Thus, if the speech is on a matter of private concern, or the speech is said as part of the employee’s duties, the government can do what it pleases. Likewise, if the government prevails on the Pickering balance, it can do what it pleases.

Relatedly, the government generally may not discriminate in employment or contracting based on the employee’s membership in an expressive association. Elrod v. Burns, 427 U.S. 347 (1976) (firing); Branti v. Finkel, 445 U.S. 507 (1980) (firing); Rutan v. Republican Party, 497 U.S. 62 (1990) (applying Elrod and Branti to hiring); O’Hare Truck Serv., Inc. v. City of Northlake, 518 U.S. 712 (1996) (applying the government employee cases to government contracting decisions). But the interest in employees’ political loyalty may justify such discrimination when “party affiliation is an appropriate requirement for the effective performance of the public office involved.” Branti.

There is much that can be criticized about this test. The Court’s attempts to define “speech on a matter of public concern” have been quite opaque. The Pickering balance, unsurprisingly, is also hard to predict. And Garcetti, a 5-4 decision, has been heavily criticized. Nonetheless, this is the rule.

In any event, today’s Supreme Court decision in Lane v. Franks applies these rules, and in the process in some small measure reaffirms government employee speech protection. Edward Lane was subpoenaed by the government to testify at a criminal trial, stemming from alleged misconduct — not his own — at his job, Central Alabama Community College’s Community Intensive Training for Youth (of which he was the director):

Lane … conduct[ed] a comprehensive audit of the program’s expenses. The audit revealed that Suzanne Schmitz, an Alabama State Representative on CITY’s payroll, had not been reporting to her CITY office. After unfruitful discussions with Schmitz, Lane shared his finding with CACC’s president and its attorney. They warned him that firing Schmitz could have negative repercussions for him and CACC.
Lane nonetheless contacted Schmitz again and instructed her to show up to the Huntsville office to serve as a counselor. Schmitz refused; she responded that she wished to “‘continue to serve the CITY program in the same manner as [she had] in the past.’” Lane fired her shortly thereafter. Schmitz told another CITY employee, Charles Foley, that she intended to “‘get [Lane] back’” for firing her. She also said that if Lane ever requested money from the state legislature for the program, she would tell him, “‘[y]ou’re fired.’”
Schmitz’ termination drew the attention of many, including agents of the Federal Bureau of Investigation, which initiated an investigation into Schmitz’ employment with CITY. In November 2006, Lane testified before a federal grand jury about his reasons for firing Schmitz…. [At] Schmitz’ trial, which garnered extensive press coverage, … Lane testified, under subpoena, regarding the events that led to his terminating Schmitz. The jury failed to reach a verdict. Roughly six months later, federal prosecutors retried Schmitz, and Lane testified once again. This time, the jury convicted Schmitz on three counts of mail fraud and four counts of theft concerning a program receiving federal funds. The District Court sentenced her to 30 months in prison and ordered her to pay $177,251.82 in restitution and forfeiture.

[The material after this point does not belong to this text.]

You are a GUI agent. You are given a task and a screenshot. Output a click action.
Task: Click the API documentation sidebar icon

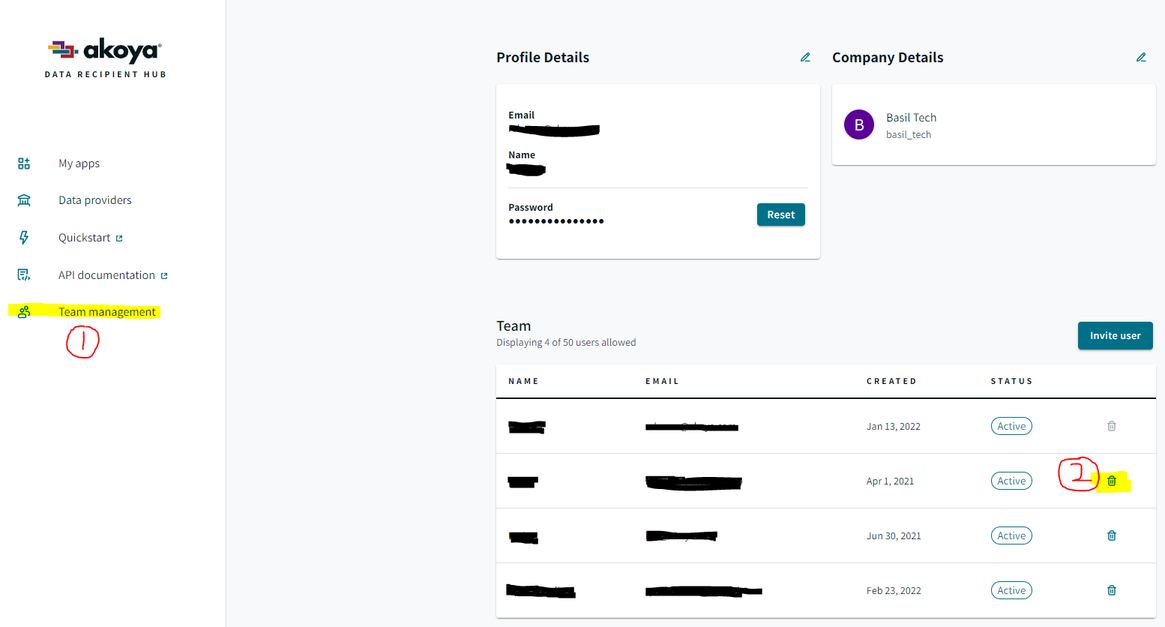pos(24,275)
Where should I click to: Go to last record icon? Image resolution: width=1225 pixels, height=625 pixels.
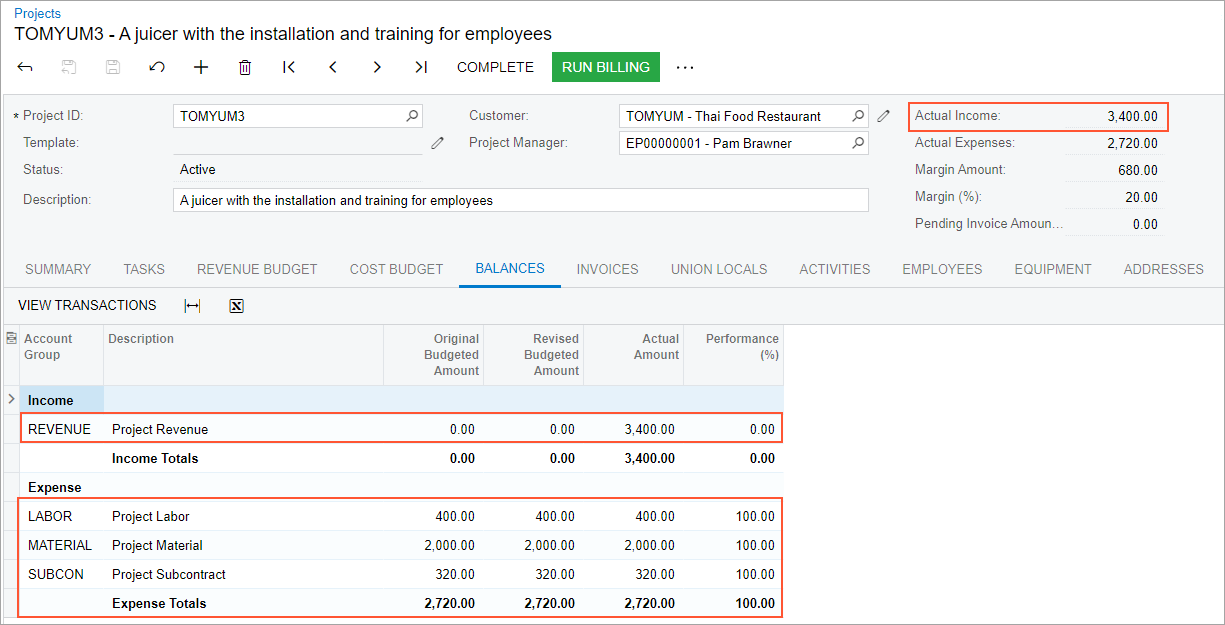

Lane was later fired by his employer, and he claimed this was in part because of his testimony. (The employer claimed Lane’s dismissal came because of the program’s budget financial problems.) Lane sued, arguing in part that the testimony was First-Amendment-protected speech.

The Eleventh Circuit held that Lane’s First Amendment case couldn’t go forward, because it wasn’t speech in his role as citizen, but rather speech in his role as employee (see item 2 above, citing Garcetti v. Ceballos):

That Lane testified about his official activities pursuant to a subpoena and in the litigation context, in and of itself, does not bring Lane’s speech within the protection of the First Amendment.. Furthermore, because formal job descriptions do not control, that Lane’s official duties did not distinctly require him to testify at criminal trials falls short of triggering First Amendment protection.
Although not dispositive, we consider it pertinent that the subject matter of Lane’s testimony touched only on acts he performed as part of his official duties…. [N]nothing evidences that Lane testified at Schmitz’s trial “primarily in [his] role as a citizen” or that his testimony was an attempt to comment publicly on CITY’s internal operations.

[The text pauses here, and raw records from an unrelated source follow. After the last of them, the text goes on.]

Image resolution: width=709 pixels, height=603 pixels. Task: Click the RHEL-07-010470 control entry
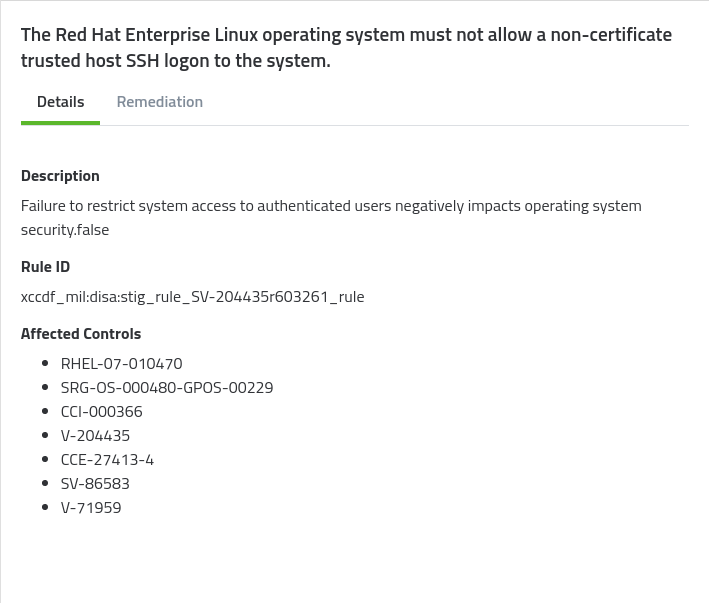click(122, 364)
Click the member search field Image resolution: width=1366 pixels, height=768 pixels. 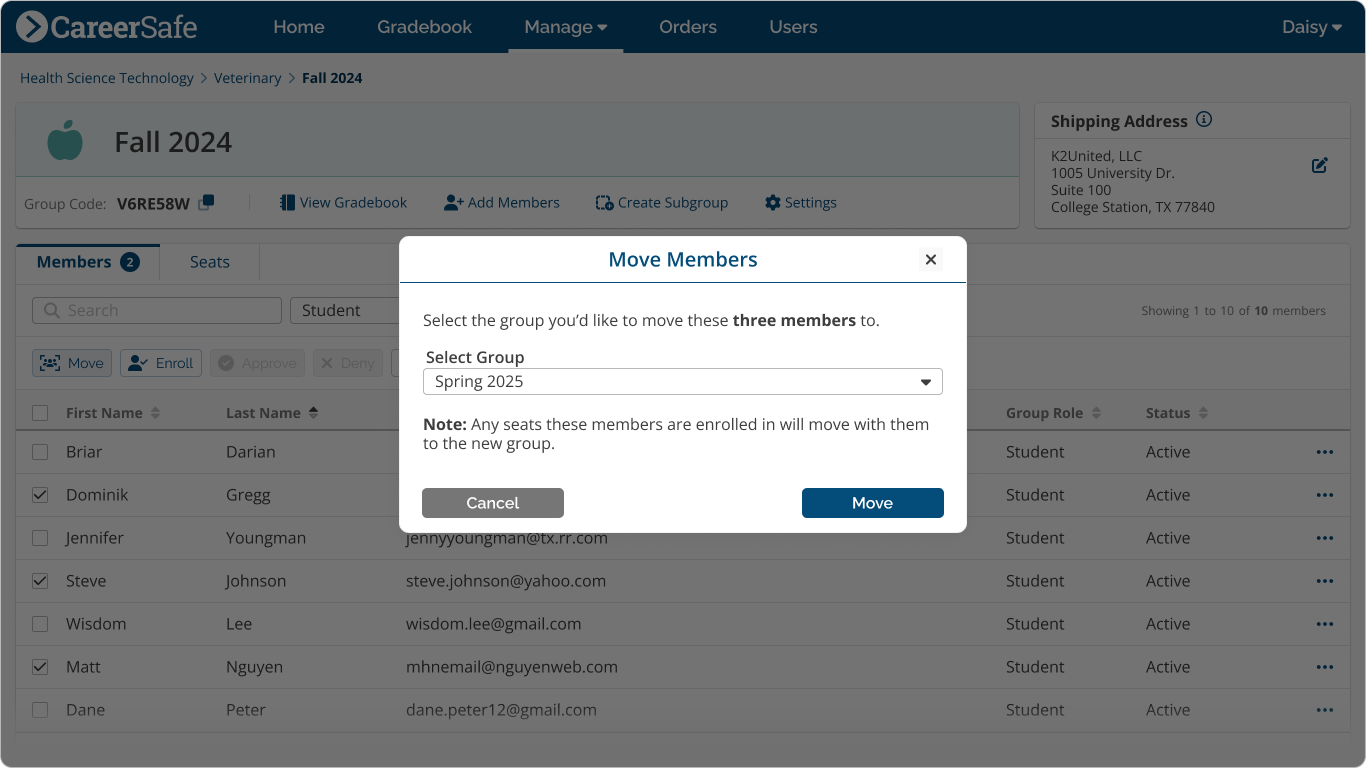click(x=156, y=311)
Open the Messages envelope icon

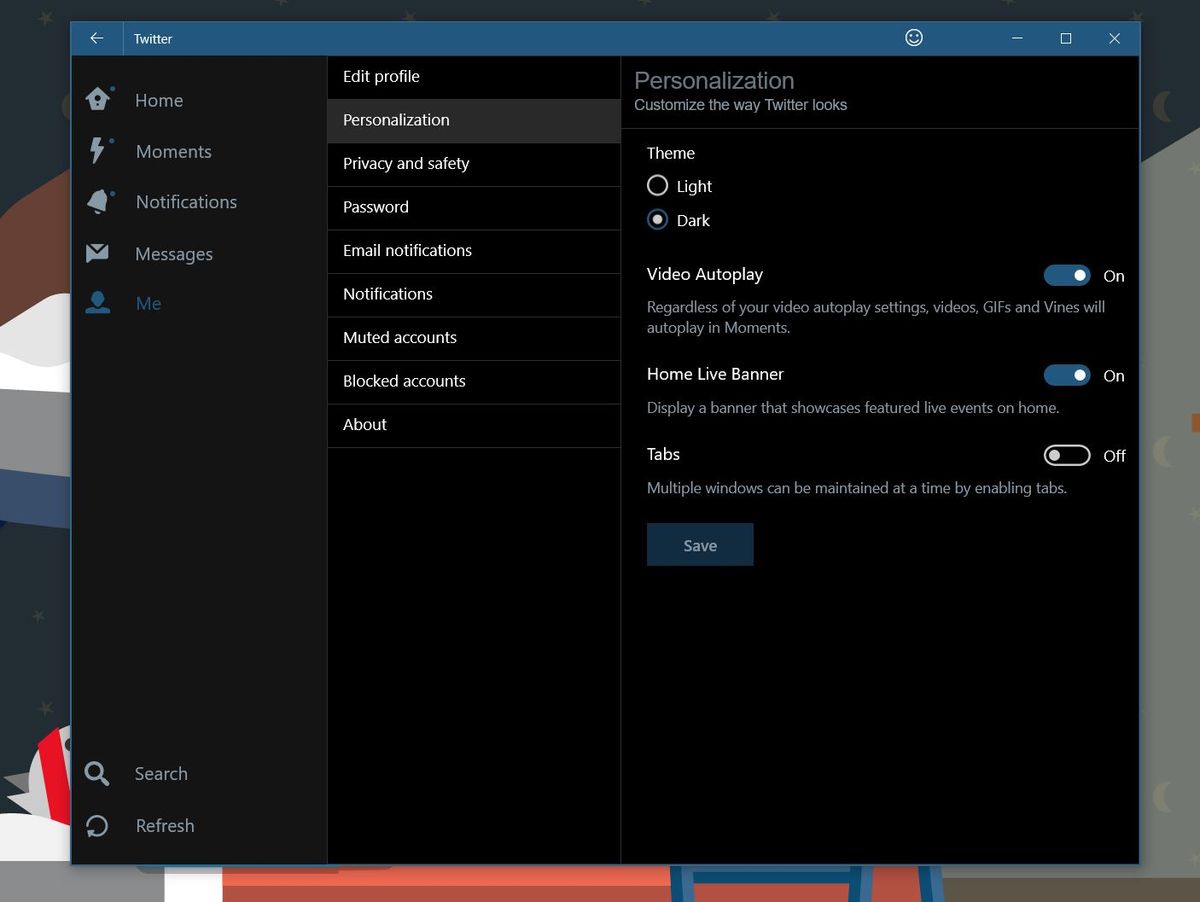tap(97, 253)
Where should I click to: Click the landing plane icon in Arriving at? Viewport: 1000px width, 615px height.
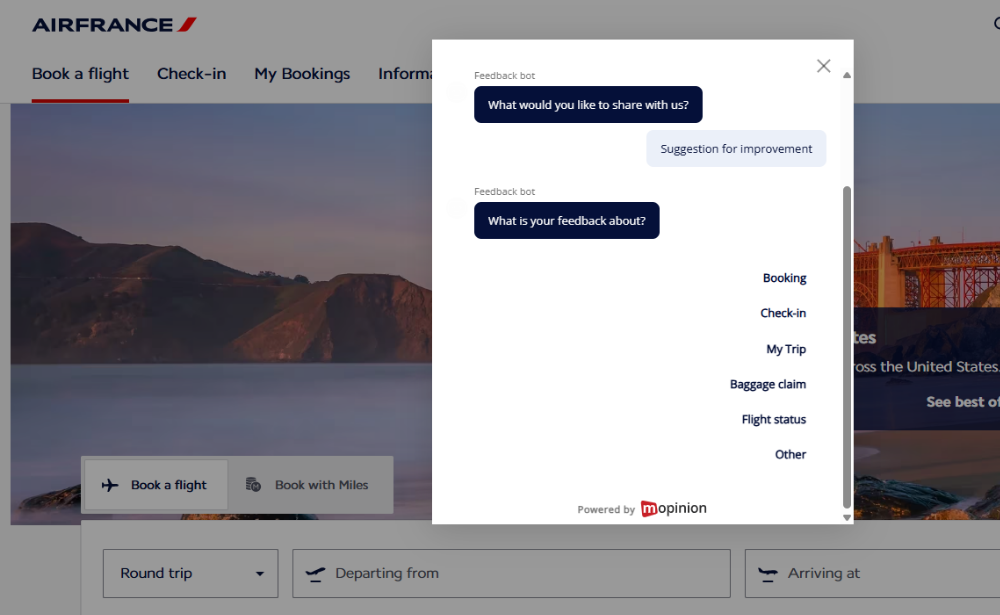coord(768,573)
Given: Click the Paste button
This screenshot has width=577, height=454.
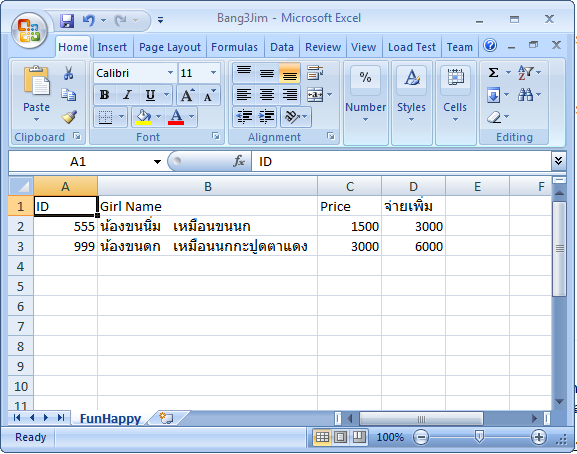Looking at the screenshot, I should tap(36, 94).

But the Supreme Court disagreed; the main takeaway from the Court’s decision was this (paragraph breaks rearranged):

“The sworn testimony in this case is far removed from the speech at issue in Garcetti — an internal memorandum prepared by a deputy district attorney for his supervisors recommending dismissal of a particular prosecution…. Garcetti said nothing about speech that simply relates to public employment or concerns information learned in the course of public employment. The Garcetti Court made explicit that its holding did not turn on the fact that the memo at issue ‘concerned the subject matter of [the prosecutor’s] employment,’ because ‘[t]he First Amendment protects some expressions related to the speaker’s job.’

“In other words, the mere fact that a citizen’s speech concerns information acquired by virtue of his public employment does not transform that speech into employee — rather than citizen — speech. The critical question under Garcetti is whether the speech at issue is itself ordinarily within the scope of an employee’s duties, not whether it merely concerns those duties….

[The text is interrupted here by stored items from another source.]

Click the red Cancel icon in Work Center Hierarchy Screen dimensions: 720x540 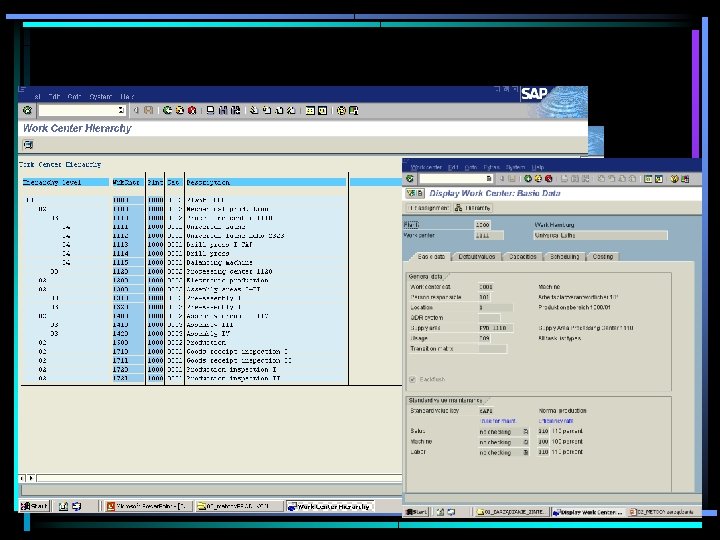(190, 110)
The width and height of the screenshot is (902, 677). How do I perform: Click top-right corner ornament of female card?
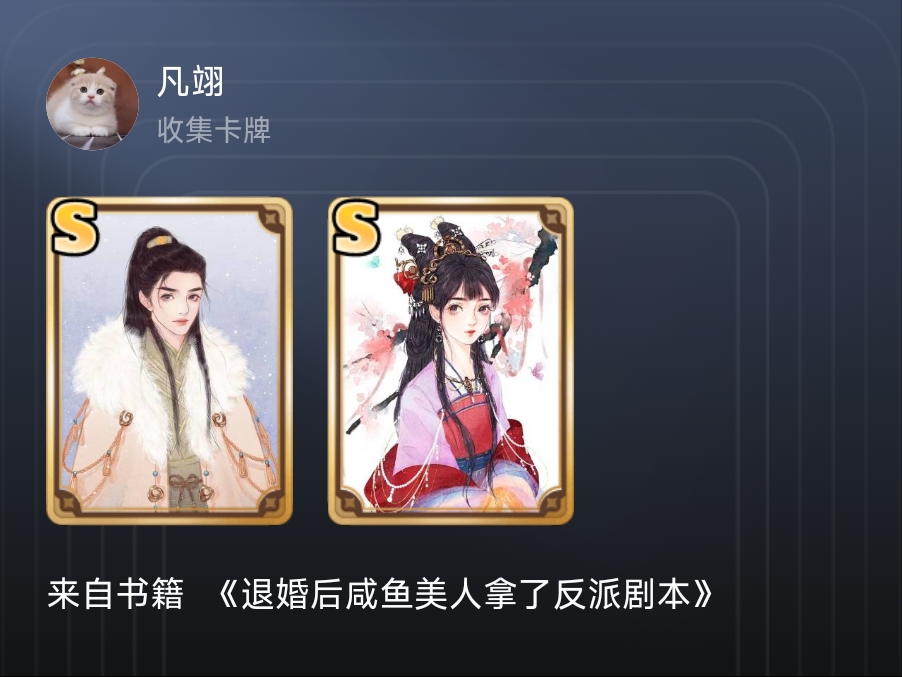[553, 220]
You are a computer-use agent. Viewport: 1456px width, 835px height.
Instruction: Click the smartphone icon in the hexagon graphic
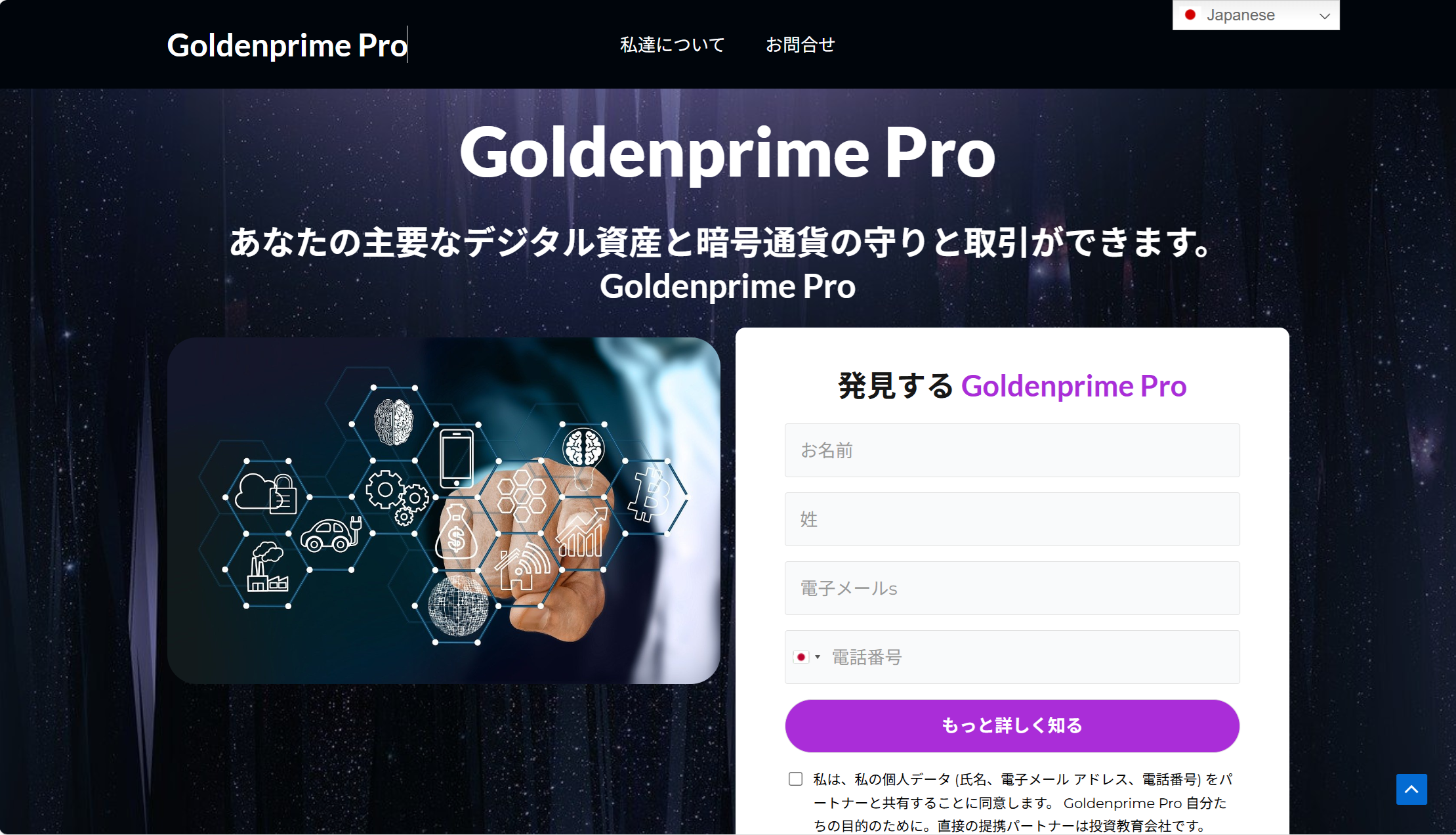(457, 458)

“[O]ur precedents dating back to Pickering have recognized that speech by public employees on subject matter related to their employment holds special value precisely because those employees gain knowledge of matters of public concern through their employment. In Pickering, for example, the Court observed that ‘[t]eachers are … the members of a community most likely to have informed and definite opinions as to how funds allotted to the operation of the schools should be spent. Accordingly, it is essential that they be able to speak out freely on such questions without fear of retaliatory dismissal.’ …

“The importance of public employee speech is especially evident in the context of this case: a public corruption scandal. The United States, for example, represents that because ‘[t]he more than 1000 prosecutions for federal corruption offenses that are brought in a typical year … often depend on evidence about activities that government officials undertook while in office,’ those prosecutions often ‘require testimony from other government employees.’

“It would be antithetical to our jurisprudence to conclude that the very kind of speech necessary to prosecute corruption by public officials — speech by public employees regarding information learned through their employment — may never form the basis for a First Amendment retaliation claim. Such a rule would place public employees who witness corruption in an impossible position, torn between the obligation to testify truthfully and the desire to avoid retaliation and keep their jobs.”

The Court also stressed the narrow scope of its decision: “It is undisputed that Lane’s ordinary job responsibilities did not include testifying in court proceedings. For that reason, Lane asked the Court to decide only whether truthful sworn testimony that is not a part of an employee’s ordinary job responsibilities is citizen speech on a matter of public concern.. We accordingly need not address in this case whether truthful sworn testimony would constitute citizen speech under Garcetti when given as part of a public employee’s ordinary job duties, and express no opinion on the matter today.”

(Note that the Court nonetheless concluded that Lane couldn’t recover damages under this theory, because the defendant was shielded by qualified immunity — since then-existing Eleventh Circuit precedent had held that testimony such as Lane’s wasn’t constitutionally protected against government retaliation, a reasonable employer wouldn’t have realized that his actions violated the First Amendment.)

In any event, the Court doesn’t break any new ground here but mostly applies the existing tests, reaffirms them, and in the process says some things that are friendly to government employee speech rights. The law here remains as vague and complicated as it had been before — though at least it doesn’t get any more so.